## Consigna escrita
Transcribe sin modificar nada las líneas de los registros: empieza en la primera y detente después de la línea que contiene "Action: click(460, 356)", incluida esta.

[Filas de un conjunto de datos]
"""

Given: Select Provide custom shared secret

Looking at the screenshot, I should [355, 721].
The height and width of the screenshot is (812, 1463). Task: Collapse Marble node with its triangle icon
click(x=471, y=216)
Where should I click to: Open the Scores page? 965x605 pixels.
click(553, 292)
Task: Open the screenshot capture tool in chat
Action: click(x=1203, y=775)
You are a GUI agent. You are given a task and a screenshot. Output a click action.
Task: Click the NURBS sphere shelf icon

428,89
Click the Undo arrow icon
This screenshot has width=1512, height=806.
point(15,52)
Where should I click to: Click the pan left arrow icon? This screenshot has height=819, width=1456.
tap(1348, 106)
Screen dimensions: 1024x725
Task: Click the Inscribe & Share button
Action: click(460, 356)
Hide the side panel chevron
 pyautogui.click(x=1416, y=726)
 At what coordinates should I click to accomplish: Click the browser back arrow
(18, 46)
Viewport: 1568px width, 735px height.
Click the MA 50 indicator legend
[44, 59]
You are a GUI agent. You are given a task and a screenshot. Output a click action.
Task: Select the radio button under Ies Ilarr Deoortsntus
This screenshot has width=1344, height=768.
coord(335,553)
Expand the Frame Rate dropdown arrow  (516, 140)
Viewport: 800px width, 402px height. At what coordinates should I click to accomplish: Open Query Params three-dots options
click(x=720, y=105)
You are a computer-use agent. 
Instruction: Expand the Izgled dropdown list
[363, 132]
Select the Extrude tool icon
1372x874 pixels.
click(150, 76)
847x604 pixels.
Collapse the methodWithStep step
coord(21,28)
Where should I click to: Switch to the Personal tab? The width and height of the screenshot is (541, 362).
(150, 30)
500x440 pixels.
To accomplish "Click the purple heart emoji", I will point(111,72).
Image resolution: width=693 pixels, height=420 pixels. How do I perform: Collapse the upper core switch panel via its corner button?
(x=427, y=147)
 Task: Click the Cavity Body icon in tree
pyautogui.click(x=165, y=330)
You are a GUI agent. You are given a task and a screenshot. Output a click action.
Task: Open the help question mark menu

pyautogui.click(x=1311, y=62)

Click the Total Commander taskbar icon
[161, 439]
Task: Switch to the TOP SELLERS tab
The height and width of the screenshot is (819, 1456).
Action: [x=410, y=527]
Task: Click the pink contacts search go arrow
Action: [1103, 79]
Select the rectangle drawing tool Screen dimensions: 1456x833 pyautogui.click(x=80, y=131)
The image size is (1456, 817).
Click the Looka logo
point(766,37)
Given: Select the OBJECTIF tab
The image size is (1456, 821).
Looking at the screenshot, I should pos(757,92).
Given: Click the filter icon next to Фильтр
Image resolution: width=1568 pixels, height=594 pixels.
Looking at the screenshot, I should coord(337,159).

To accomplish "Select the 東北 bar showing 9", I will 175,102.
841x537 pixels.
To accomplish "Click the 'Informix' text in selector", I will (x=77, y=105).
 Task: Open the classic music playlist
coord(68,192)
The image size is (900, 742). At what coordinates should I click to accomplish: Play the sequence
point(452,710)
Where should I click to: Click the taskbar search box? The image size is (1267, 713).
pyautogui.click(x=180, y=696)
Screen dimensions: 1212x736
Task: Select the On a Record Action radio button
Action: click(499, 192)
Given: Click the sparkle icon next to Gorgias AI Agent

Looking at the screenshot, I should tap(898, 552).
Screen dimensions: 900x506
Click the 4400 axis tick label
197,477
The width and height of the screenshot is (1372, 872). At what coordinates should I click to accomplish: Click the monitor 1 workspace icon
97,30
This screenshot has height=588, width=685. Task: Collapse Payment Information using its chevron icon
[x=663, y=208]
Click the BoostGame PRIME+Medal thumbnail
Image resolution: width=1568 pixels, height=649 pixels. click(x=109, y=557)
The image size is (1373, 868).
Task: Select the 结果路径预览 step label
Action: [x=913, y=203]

"""

## La respuesta
Given: Select Provide custom shared secret

Looking at the screenshot, I should [355, 721].
The height and width of the screenshot is (812, 1463). Task: Collapse Marble node with its triangle icon
click(x=471, y=216)
Where should I click to: Open the Scores page? 965x605 pixels.
click(553, 292)
Task: Open the screenshot capture tool in chat
Action: click(x=1203, y=775)
You are a GUI agent. You are given a task and a screenshot. Output a click action.
Task: Click the NURBS sphere shelf icon

428,89
Click the Undo arrow icon
This screenshot has width=1512, height=806.
point(15,52)
Where should I click to: Click the pan left arrow icon? This screenshot has height=819, width=1456.
tap(1348, 106)
Screen dimensions: 1024x725
Task: Click the Inscribe & Share button
Action: click(460, 356)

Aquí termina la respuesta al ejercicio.